Para Ângela, no entanto, o trecho “mais ofensivo entre todas as questões ofensivas” é o que, em sua interpretação, negaria a participação de sua mãe em coral de igreja.
A passagem em questão fala sobre mitos que rodeiam a imagem do ídolo, como “narrativas heroicas que o reportam como ex-cantador de freiras”, por exemplo.
“Tudo cascata. Mãe que cantava em coral de igreja? Essa era uma história típica da mitologia dos artistas negros evangélicos norte-americanos, mas que não batia com a rotina eclesiástica das igrejas do Nordeste brasileiro”, diz o trecho do livro.
Para Jotabê Medeiros, os aspectos citados por Ângela revelam versões discordantes de fontes e, em alguns casos, falhas de interpretação.
“Não estou dizendo que a mãe dele não cantava na igreja, estou dizendo que a tradição da Igreja Católica brasileira é diferente da igreja evangélica, que tem uma tradição mais apurada nesse sentido, o que fundamenta a tradição de cantores de blues americanos”, explica Medeiros. CONSPIRAÇÃO Para ele, as críticas são uma represália por ele discordar da opinião de Ângela sobre o sumiço do cantor.

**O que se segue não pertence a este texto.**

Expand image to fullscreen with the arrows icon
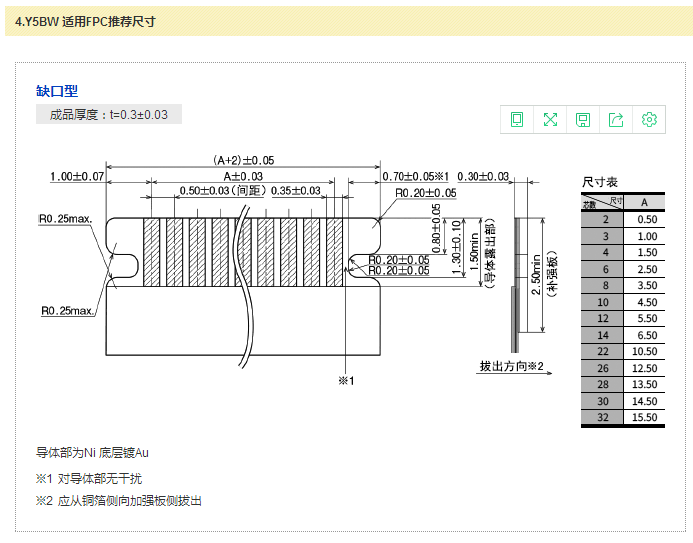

“Ela acha que todo o pessoal que abrigou o Belchior no Rio Grande do Sul fazia parte de uma grande conspiração para mantê-lo refém”, diz. “Discordo, dentro da minha investigação não achei fundamento para dizer esse tipo de coisa e na biografia digo que acho inverossímil.”
O autor também aponta diferenças entre a intenção da obra dele e a da que Ângela e Zizzi escreverão: “Eles têm como ponto de partida ser uma biografia oficial, a minha é não autorizada, partimos de princípios distintos.”
A nova biografia será narrada em primeira pessoa, a partir de uma entrevista feita com o cantor em Iracema, no Ceará, em 2005, e incluirá depoimentos de amigos e fãs.
Segundo Zizzi, o livro falará também do “suposto ‘sumiço’” do cantor e das três versões que sua mulher, Edna Prometheu, teria dado sobre a morte dele. A Folha tentou entrar em contato com Prometheu, mas não a encontrou.